#### THE RECORDS:
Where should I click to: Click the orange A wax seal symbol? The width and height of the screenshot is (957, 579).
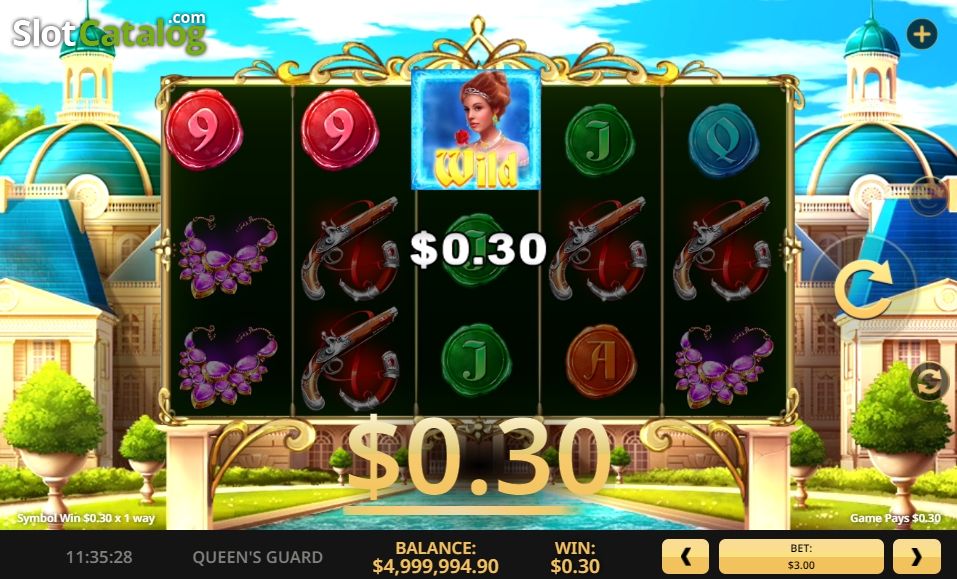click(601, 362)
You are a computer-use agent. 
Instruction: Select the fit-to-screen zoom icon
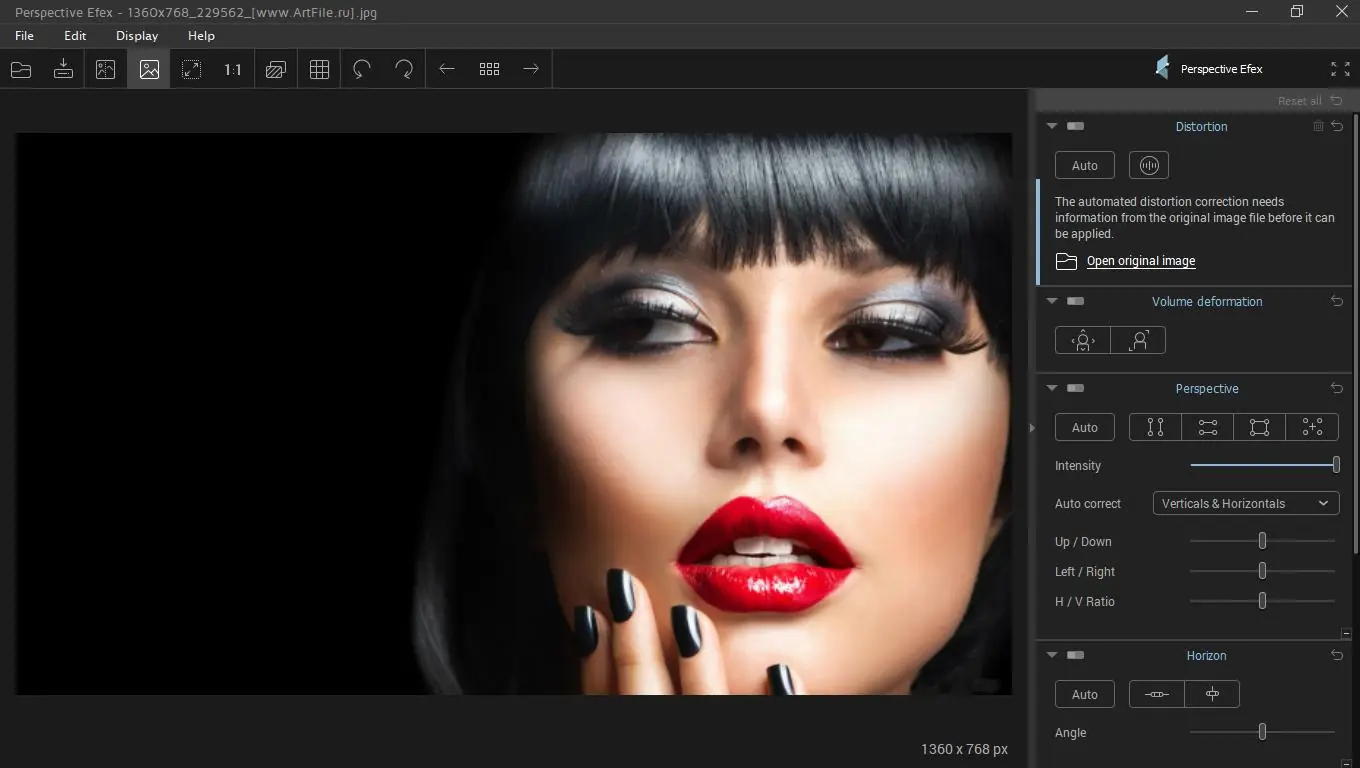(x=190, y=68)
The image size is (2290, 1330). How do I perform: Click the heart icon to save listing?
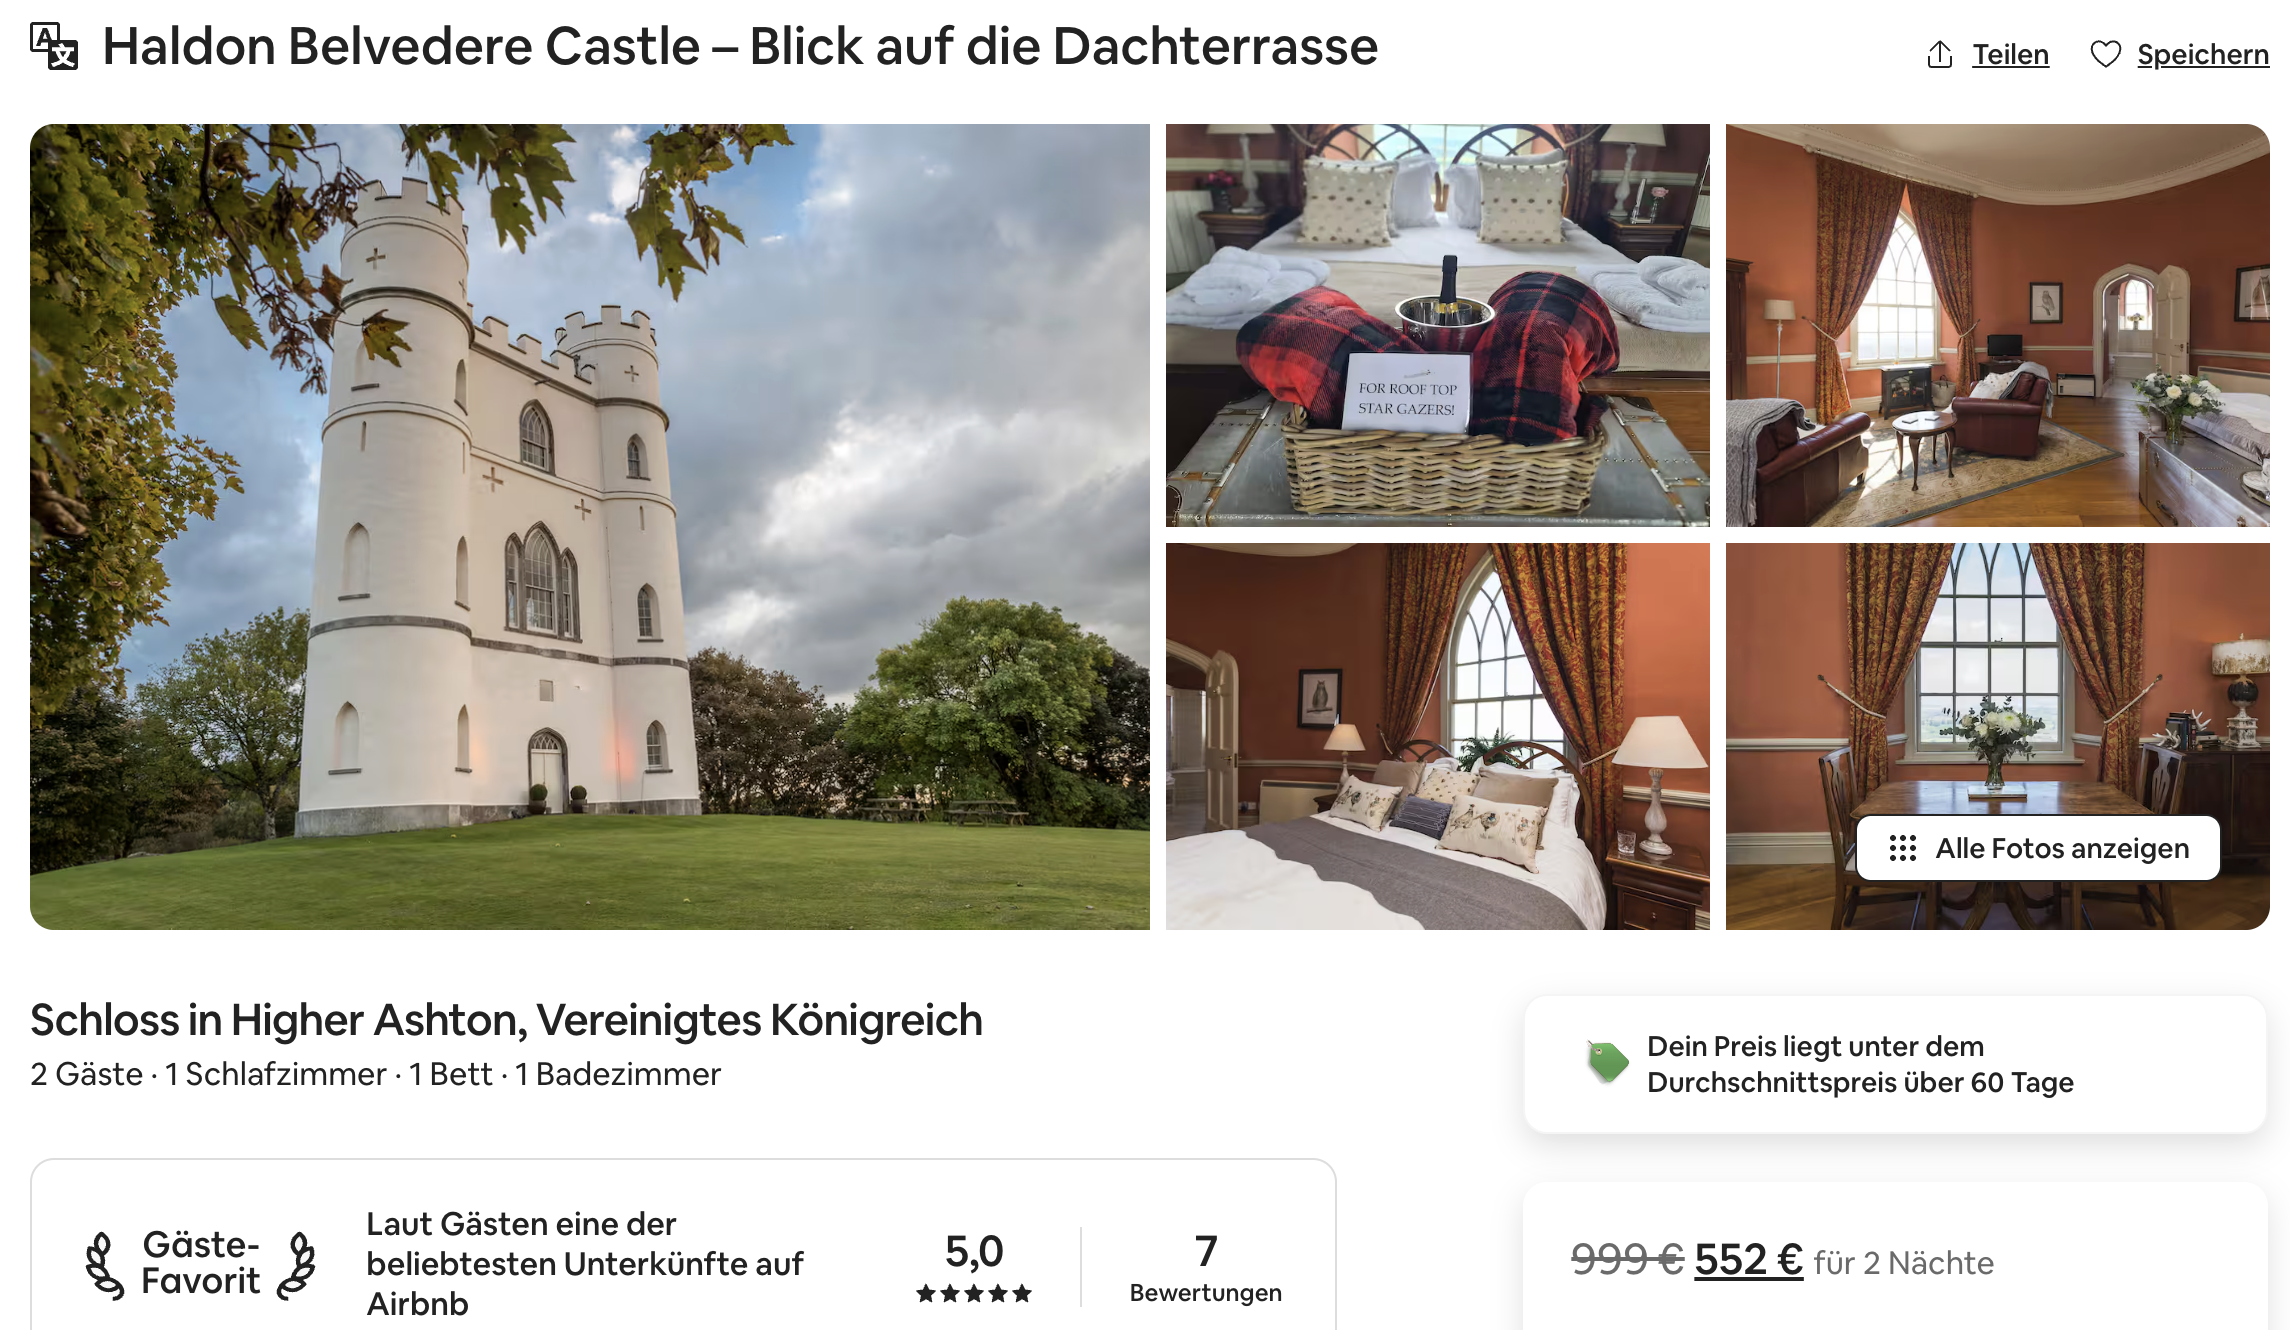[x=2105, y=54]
...
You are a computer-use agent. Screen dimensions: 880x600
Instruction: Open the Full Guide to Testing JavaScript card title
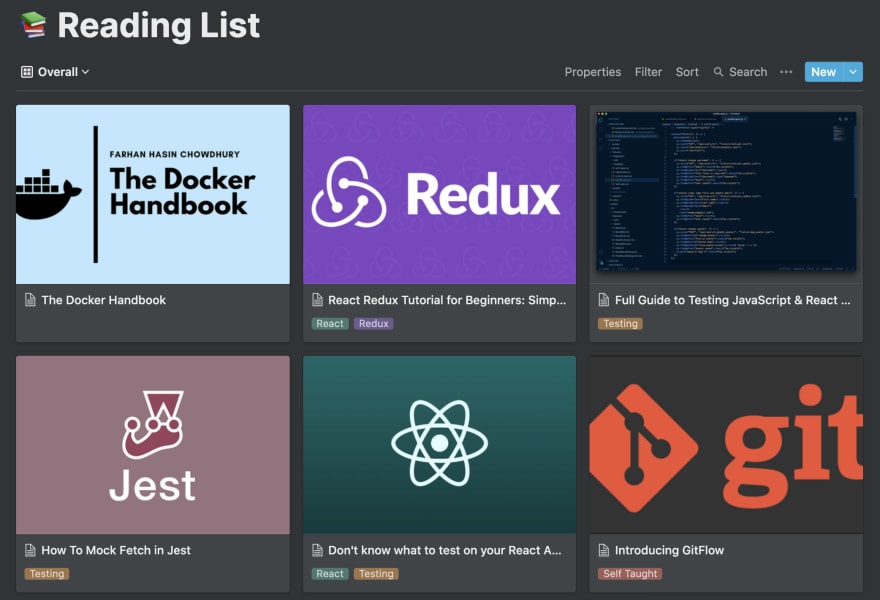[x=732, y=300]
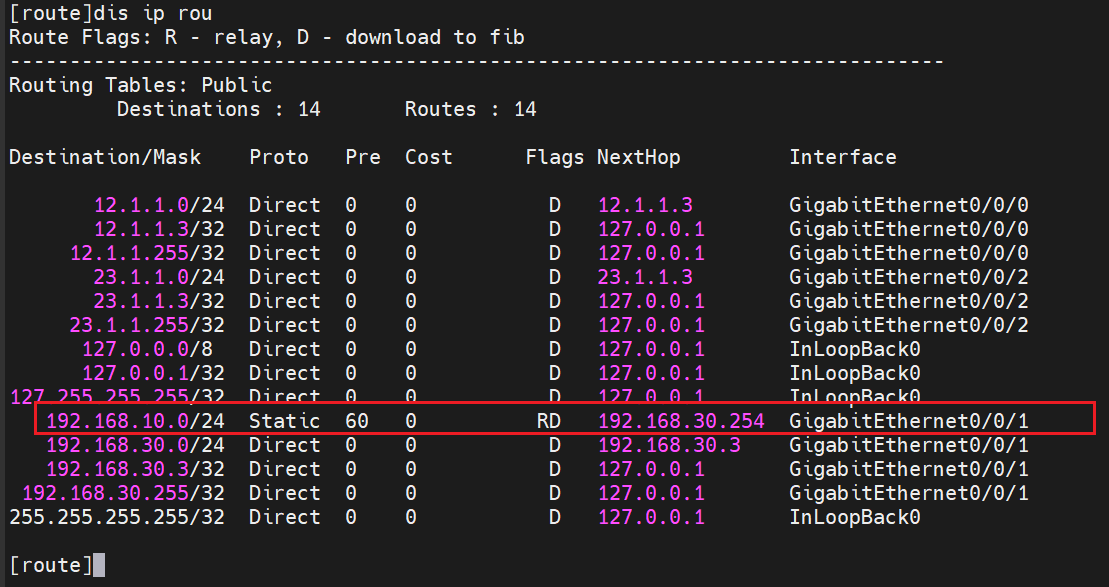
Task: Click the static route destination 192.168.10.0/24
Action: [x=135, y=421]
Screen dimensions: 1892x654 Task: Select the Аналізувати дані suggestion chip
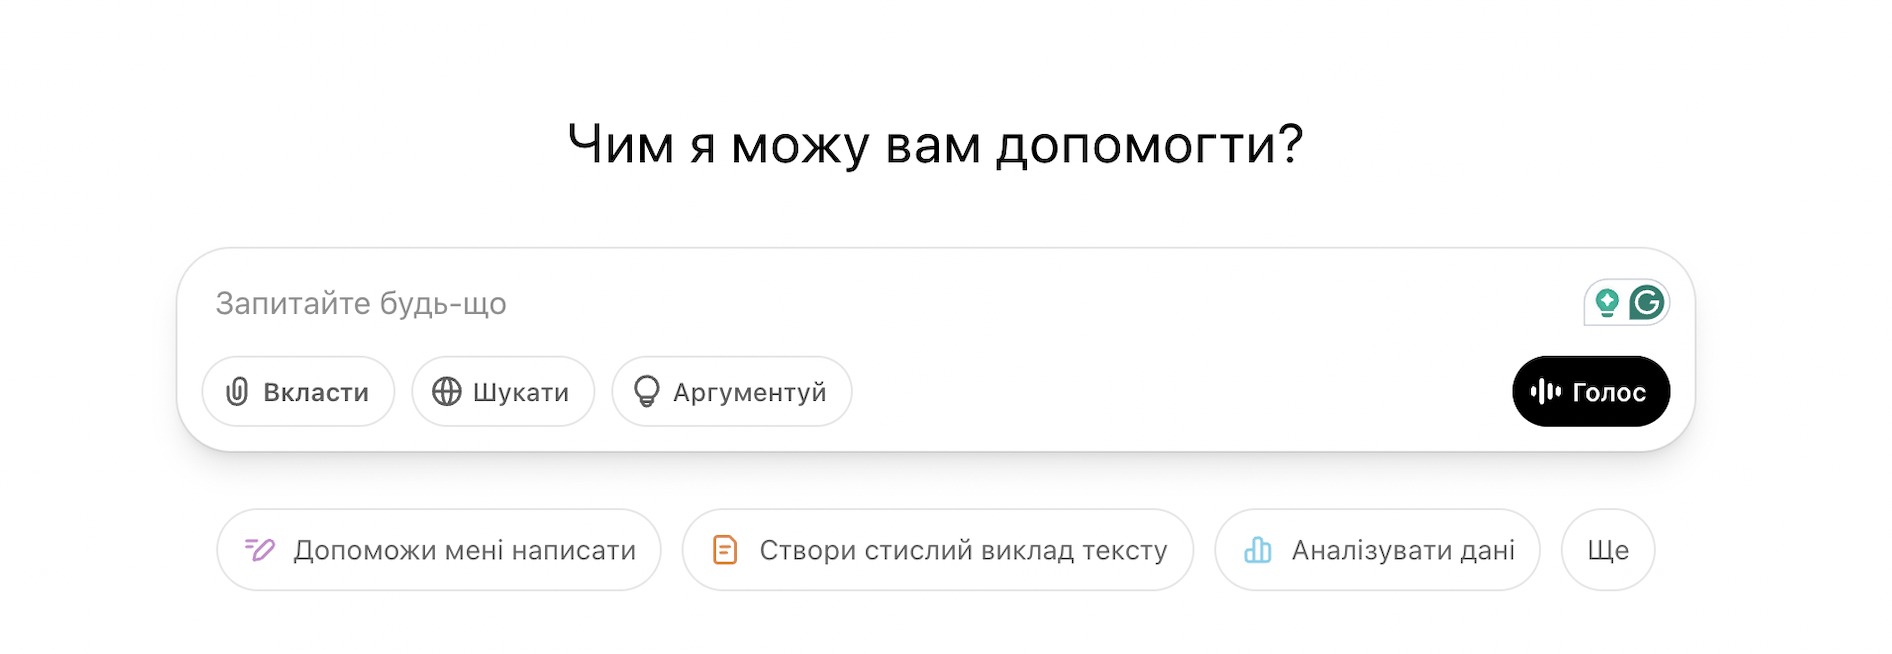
* * *
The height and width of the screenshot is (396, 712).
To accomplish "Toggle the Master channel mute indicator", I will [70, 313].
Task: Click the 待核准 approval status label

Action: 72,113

#### WORK ITEM:
Write out again exactly the lines above from the one with "Instruction: Open the" through the one with "Screen dimensions: 1892x654", adding no other lines and no pictures.

#### RESULT:
Instruction: Open the Full Guide to Testing JavaScript card title
[x=732, y=300]
Task: Click the static route destination 192.168.10.0/24
Action: [x=135, y=421]
Screen dimensions: 1892x654 Task: Select the Аналізувати дані suggestion chip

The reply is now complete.